Because Security Must Be Sustainable
The concept of a security company has expanded and evolved substantially over the years. Whether we were talking about physical or logical security, over time, we have moved from a substantial perimeter approach based on the concept of border and aimed at protecting internal resources from everything that could come from the outside to a qualitative, targeted approach instead to understand what are the resources to protect and why, wherever they are located.
In the course of this evolution, the physical and cyber worlds have increasingly interpenetrated, thanks to the ever deeper penetration of technology in every business process, from manufacturing production to personnel management, passing through commercial and promotional initiatives. Security has become increasingly integrated, becoming part of the totality of business processes.

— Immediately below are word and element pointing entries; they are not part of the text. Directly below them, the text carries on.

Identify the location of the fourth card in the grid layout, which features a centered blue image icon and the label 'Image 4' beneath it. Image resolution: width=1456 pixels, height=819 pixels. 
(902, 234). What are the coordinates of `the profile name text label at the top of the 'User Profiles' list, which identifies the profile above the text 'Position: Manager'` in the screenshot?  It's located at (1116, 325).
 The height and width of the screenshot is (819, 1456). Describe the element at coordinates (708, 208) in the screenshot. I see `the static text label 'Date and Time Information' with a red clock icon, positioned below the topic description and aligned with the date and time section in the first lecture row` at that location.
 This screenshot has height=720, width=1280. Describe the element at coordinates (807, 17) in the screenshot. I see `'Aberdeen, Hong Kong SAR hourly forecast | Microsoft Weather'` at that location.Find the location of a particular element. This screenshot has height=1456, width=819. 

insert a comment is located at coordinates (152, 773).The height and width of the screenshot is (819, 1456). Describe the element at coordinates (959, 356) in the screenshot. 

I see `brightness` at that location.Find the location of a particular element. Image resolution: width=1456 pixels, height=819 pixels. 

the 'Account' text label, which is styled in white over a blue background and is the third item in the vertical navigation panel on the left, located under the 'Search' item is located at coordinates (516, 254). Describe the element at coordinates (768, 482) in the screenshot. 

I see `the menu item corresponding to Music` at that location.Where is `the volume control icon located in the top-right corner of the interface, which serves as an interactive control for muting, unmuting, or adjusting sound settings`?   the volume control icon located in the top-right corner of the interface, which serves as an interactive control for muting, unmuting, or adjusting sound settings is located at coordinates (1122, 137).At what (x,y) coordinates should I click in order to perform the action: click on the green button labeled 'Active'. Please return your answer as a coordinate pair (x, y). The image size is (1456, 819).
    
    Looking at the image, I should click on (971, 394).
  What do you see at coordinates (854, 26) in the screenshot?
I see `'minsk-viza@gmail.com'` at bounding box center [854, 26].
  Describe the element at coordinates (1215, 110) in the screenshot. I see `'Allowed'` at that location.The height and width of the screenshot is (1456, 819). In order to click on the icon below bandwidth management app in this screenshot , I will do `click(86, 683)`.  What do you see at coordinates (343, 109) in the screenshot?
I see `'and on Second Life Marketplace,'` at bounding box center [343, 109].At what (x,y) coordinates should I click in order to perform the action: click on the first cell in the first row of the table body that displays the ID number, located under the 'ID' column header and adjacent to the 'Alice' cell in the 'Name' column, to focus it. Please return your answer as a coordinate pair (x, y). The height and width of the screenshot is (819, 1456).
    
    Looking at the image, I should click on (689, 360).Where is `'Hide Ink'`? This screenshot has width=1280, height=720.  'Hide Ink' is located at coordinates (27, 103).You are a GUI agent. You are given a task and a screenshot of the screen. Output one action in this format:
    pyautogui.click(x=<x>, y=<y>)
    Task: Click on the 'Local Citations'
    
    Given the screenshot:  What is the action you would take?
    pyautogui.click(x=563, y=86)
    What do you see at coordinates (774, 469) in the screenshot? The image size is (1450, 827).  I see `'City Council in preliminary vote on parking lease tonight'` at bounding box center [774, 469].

At the same time, the skills of a Security Manager have also undergone constant evolution because they are directly linked to a landscape of risks that are constantly changing, following technological but also organizational developments, such as the massive adoption of intelligent working following the pandemic has shown. Similarly, the pandemic has boosted the concept of resilience, which has now become a key criterion for every business organization, also from a security perspective.
New skills
In the last two years, in the wake of the discussions that are animating the planet, the concept of resilience and the consequent solutions have increasingly extended to the themes of sustainability (Bio Security, Environmental Crisis Management, Data Ethics & Responsibility), consequently leading Security Managers who have to expand and review their skills, also from an ESG perspective. Today, an effective integrated security model cannot ignore aspects such as governance, compliance, the environment, and the social fabric surrounding us.
Review governance models
For companies and organizations, the expansion of the reference target has the purpose of protecting the value of the assets and guaranteeing the continuity of its mission in a two-way relationship with the users involved in any capacity, understood as employees, stakeholders, but also as communities, and social and environmental ecosystems directly or indirectly affected by the organization’s activities. For security to be sustainable, organizations must review their traditional governance and risk analysis models, following a series of distinct but strongly integrated guidelines:
- Integrate risk scenarios – integrate risk analysis with sustainability issues (environmental protection, organizational well-being, production sustainability), thus giving new meanings to physical/logical protection measures for production systems, patents, and know-how. how of public interest;
- Balancing interests – operating a continuous balancing of interests between the company, users, and the community in the selection of high-impact surveillance security technologies and functions (facial recognition);
- Extend the scope of the solutions – include Bio Security and Access triage solutions and measures in the business security models, capable of mitigating high-impact pandemic risks on the organization’s reference communities and implementing updated and structured pandemic management plans ;
- Qualify suppliers and partners on ESG issues – extend the requalification process – on the security side – to suppliers and the consequent supply chain security processes, with the adoption of elements relating to the correct management of ESG issues also by critical collaborators;
- Collect data correctly – promote the security and correct management of personal data relating to the reference ecosystem, promoting limits to access unauthorized use, and the dissemination of information also collected through corporate security and tracking devices (CCTV, video analysis, geolocation devices, and wearables);
- Analyze hybrid (cross) risks – consider cross (cyber-physical) risks as the most dangerous from the point of view of sustainability because they are potentially associated with attacks on production or energy and water supply plants (e.g., smart grids and aqueducts), which are able to create the greatest impacts on the environment and on the well-being of communities, as well as obviously determining economic and production impacts on target companies.
A new approach
Only a sustainable approach to corporate security can contribute to achieving real organizational resilience, which goes beyond the ability to face single threats in the short term. The Security Manager must face a real change of mindset, dealing with issues that up to now have mainly concerned the heads of the business lines, if not the top management. For the same reason, security must become a topic of discussion at the Board level as an effective strategic tool as well as a fundamental business enabler.